[Editorial] Daft Punk’s Future After Grammy Winning Spree

After Daft Punk went five for five in what can only be described as “Seahawking” the Grammys, their victory lap involved Random Access Memories returning to the Billboard Top 10, with a 300% increase in album sales the following week. Did your Mom or Aunt ask you who the robots were at The Grammys that Monday? Because if they did, you know why they won hard. To remind you of how big the song was, Get Lucky hit #1 in 46 countries within 12 hours of its release. It then stayed at the top of the charts for 13 weeks until being unseated by the Avicii track your mom listens to in the car & your doctor listens to in his office. A lot of people were arguing about whether Daft Punk deserved to win, but frankly, the recently certified Platinum album made an undeniable case to the voting community. It was single-handedly responsible for vinyl sales nationwide going up in 2013 for the first time in years in the UK (think about that). But what people don’t really understand is why the academy was so in love with it, independent of the undeniable numbers.

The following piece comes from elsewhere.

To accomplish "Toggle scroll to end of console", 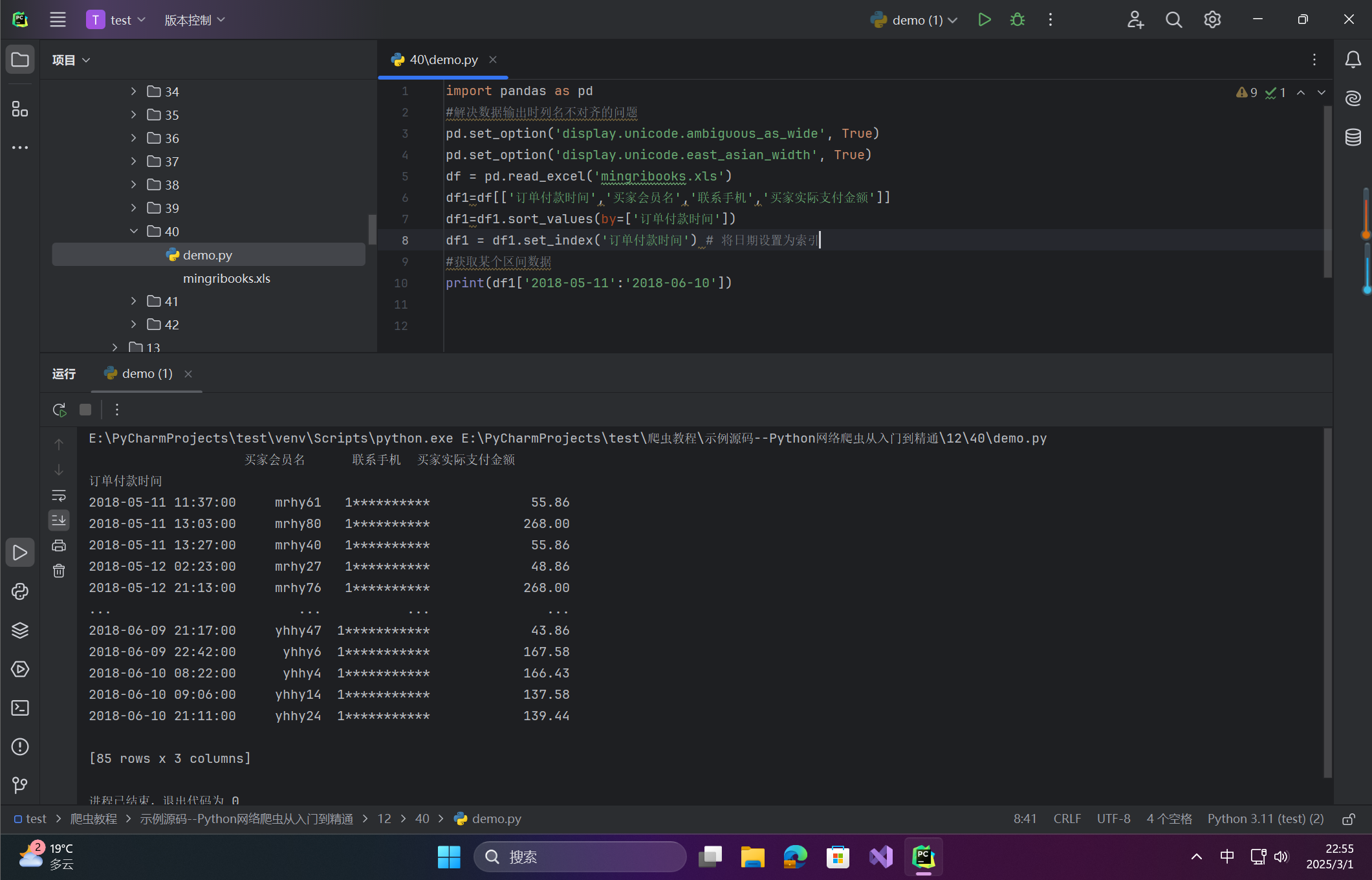I will 59,520.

If anyone reading this went to a music festival before Electronic Dance Music really took hold in the USA, you’ll remember the Dark Ages. The metal shows and festivals became better, but the culture was on the decline. Then 2007 happened and Daft Punk toured, reminding everyone what was possible when it came to crowds of people & dance music. This tour, at the height of “Stronger” by Kanye West’s hyper-popular remix of “Harder Faster Stronger Better,” redefined what live show attendees expected. The Pyramid (as it was called) blew people away when it came to visuals, inspiring every other touring artist to add more complexity to their light shows. Compare the footage of Ultra back in 2006 with 2009 and you’ll see a great difference.

No One Likes The Brainwasher
No One Likes The Brainwasher
The album that came after the transcendental “Discovery” was largely seen as confusing, too robotic & a sharp left into annoying grindy bass territory when it came to a group people thought of as hip and groovy. However, a select few thought it was a base layer of another album. That something was missing. It was structurally sound, but needed something else, which is what the Alive 2007 album & tour proved. The combination of “Discovery”, “Human After All” and dashes of “Homework” in a live mix obliterated people’s minds. If you’ve never heard the album, you owe it to yourself.

This album went on to win the Grammy in 2009 for best electronic record. I believe Daft Punk’s going to come out with another album, super futuristic, intensely synthy & no one is going to like it. Alive 1997 mashed up a lot of the work they did beforehand, and we’ve discussed Alive 2007. Therefore, the idea of their going to be an Alive 2017 tour incorporating their back-catalog of their work and a heretofore “still-being-conceptualized” album that is going to come out late 2015/early 2016. This will be largely seen as a departure from the catchy, disco & techno of RAM. Interestingly, this idea may also tie directly into why Random Access Memories was all analog as it were.

Discovered - A Collection Of Daft Punk Samples

The entirety of Daft Punk’s back catalog is sample-based. This has been a chief critique of them and all electronic music for decades now. Random Access Memories is entirely originally recorded. Why? Perhaps they wanted complete control over how the sounds were being made. Now they have some of the best “source material” and can spend the next couple of years sampling it for their next album to blow our minds once again.